Trillions of microbes exist in the human body, particularly the gastrointestinal tract, coevolved with the host in a mutually beneficial relationship. The main role of the intestinal microbiome is the fermentation of non-digestible substrates and increased growth of beneficial microbes that produce key antimicrobial metabolites such as short-chain fatty acids, etc., to inhibit the growth of pathogenic microbes besides other functions. Intestinal microbiota can prevent pathogen colonization through the mechanism of colonization resistance. A wide range of resistomes are present in both beneficial and pathogenic microbes. Giving antibiotic exposure to the intestinal microbiome (both beneficial and hostile) can trigger a resistome response, affecting colonization resistance. The following review provides a mechanistic overview of the intestinal microbiome and the impacts of antibiotic therapy on pathogen colonization and diseases. Further, we also discuss the epidemiology of immunocompromised patients who are at high risk for nosocomial infections, colonization and decolonization of multi-drug resistant organisms in the intestine, and the direct and indirect mechanisms that govern colonization resistance to the pathogens.

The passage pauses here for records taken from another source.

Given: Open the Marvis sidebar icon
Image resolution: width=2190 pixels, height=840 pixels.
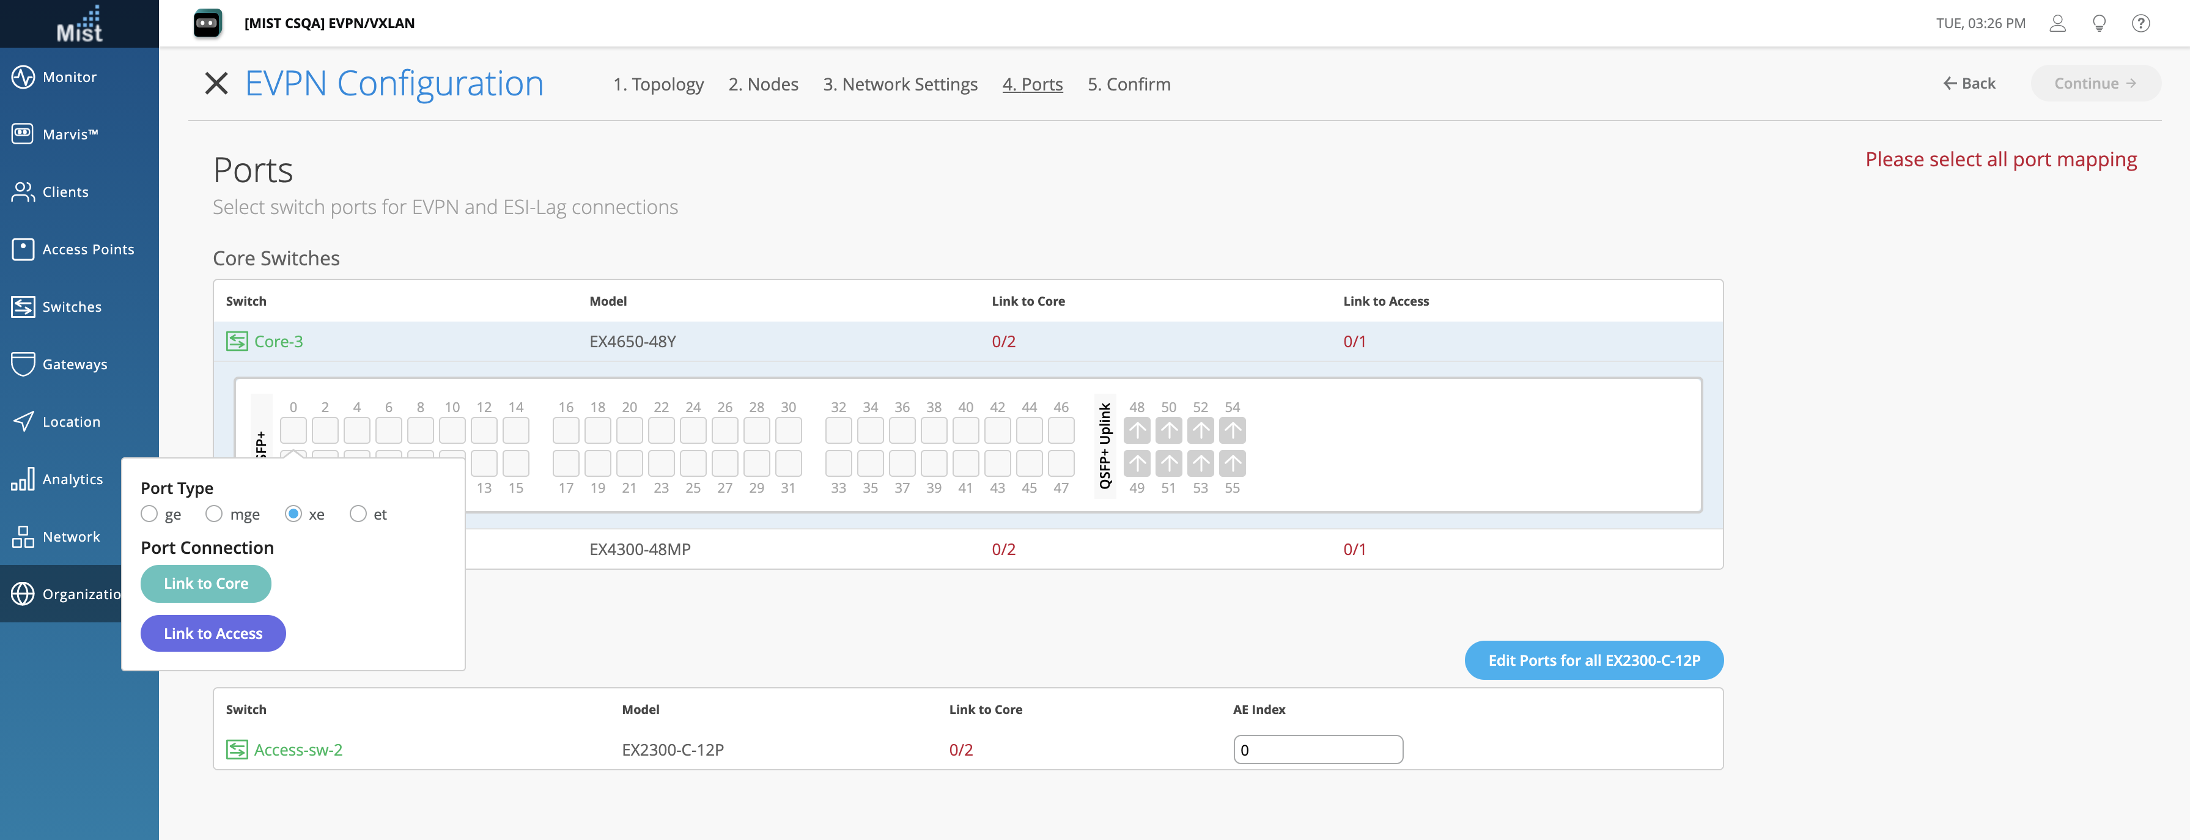Looking at the screenshot, I should [x=23, y=133].
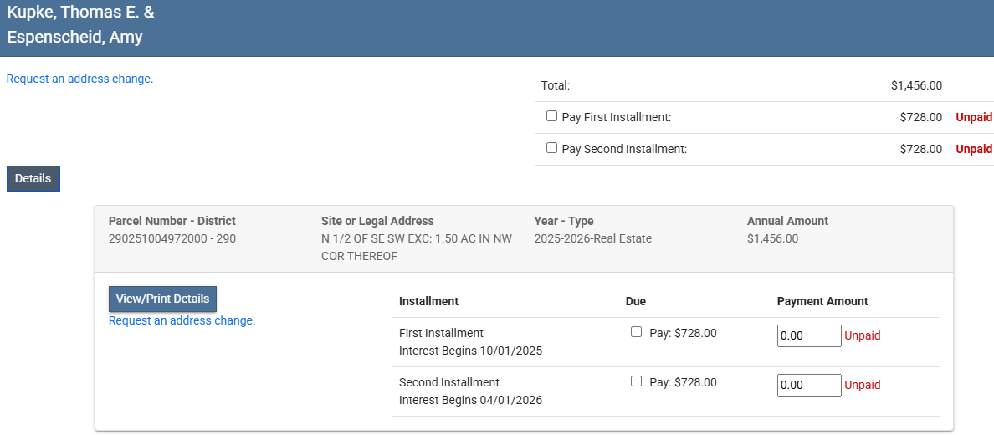Check the Pay Second Installment checkbox in summary
Image resolution: width=994 pixels, height=435 pixels.
[551, 148]
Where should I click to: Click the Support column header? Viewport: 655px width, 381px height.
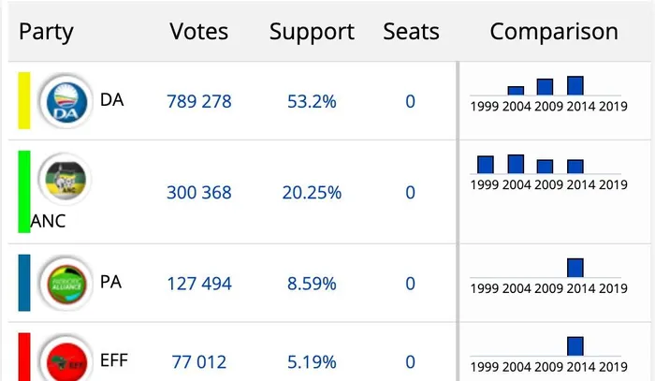(x=312, y=32)
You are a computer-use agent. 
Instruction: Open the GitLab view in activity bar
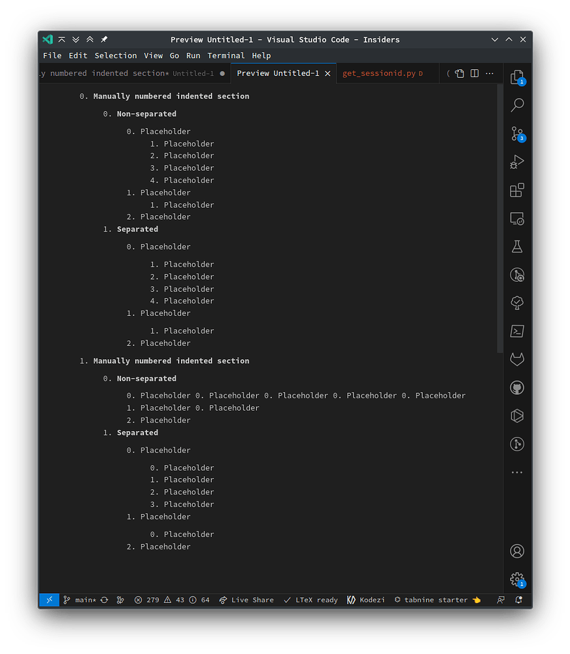coord(517,360)
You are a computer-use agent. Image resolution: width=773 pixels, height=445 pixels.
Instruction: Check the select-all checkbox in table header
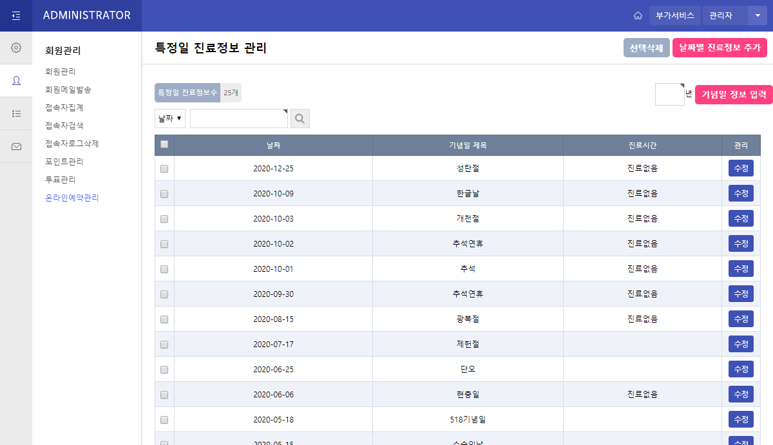pyautogui.click(x=164, y=144)
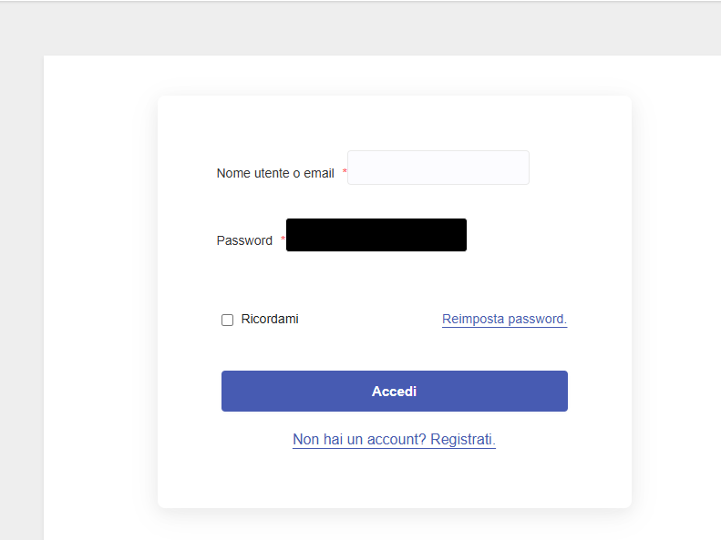This screenshot has width=721, height=540.
Task: Click the Password field label
Action: pyautogui.click(x=244, y=240)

Keywords: antibiotics; colonization resistance; diseases; intestinal microbiota; pathogens.

Figure 1

Under homeostatic conditions (left green), certain Gram-negative commensal bacteria induce IgA and IgG antibody production from B cells, recognizing Gram-negative bacteria surface antigens (flagellin, LPS) in the intestinal lumen, thus contributing to host defense against symbionts and pathogens. Symbiotic organisms stimulate mucus production to prevent enteric pathogens from colonizing the intestinal mucosa. However, during dysbiosis (right red), a decrease or loss of commensal bacteria in the intestine may result in opportunistic pathogens (e.g., C. difficile) infection due to the secretion of virulence factors (toxins) that damage and breach the epithelial layer, causing inflammation.

Figure 2

The intestinal microbiota acts as a barrier against enteric pathogens via direct and indirect colonization resistance mechanisms. Direct colonization resistance mechanisms (a): Several commensal Bacteroidetes prevent pathogens from colonizing the intestinal mucosa, and the commensal E. coli Nissle strain consumes nutrients, limiting nutrients availability to specific pathogens (pink color with flagella). The probiotic E. coli Nissle strain can also absorb iron, limiting its availability to the pathogen S. Typhimurium. Commensal bacteria secrete antimicrobial peptides, such as bacteriocins (colicin), SCFAs, and T6SS, to target and kill invading pathogens. Together with antimicrobial peptides, commensal bacteria produce enzymes that convert conjugated primary bile acids to secondary bile acids (toxic to invading pathogens). Indirect colonization resistance mechanisms (b): Surface antigens such as flagellin or LPS from commensals bacteria stimulate host innate immunity via TLRs and MyD88 on epithelial or dendritic cells (DCs). ILC3, γδT, and Th17 cells can be activated to produce interleukin IL-10, IL-17, and IL-22, which promotes secretion of the antimicrobial peptides Reg3γ, Reg3β, Reg3α, α-defensin, and β-defensin from epithelial cells to inhibit pathogen colonization in the intestines (pink color with flagella).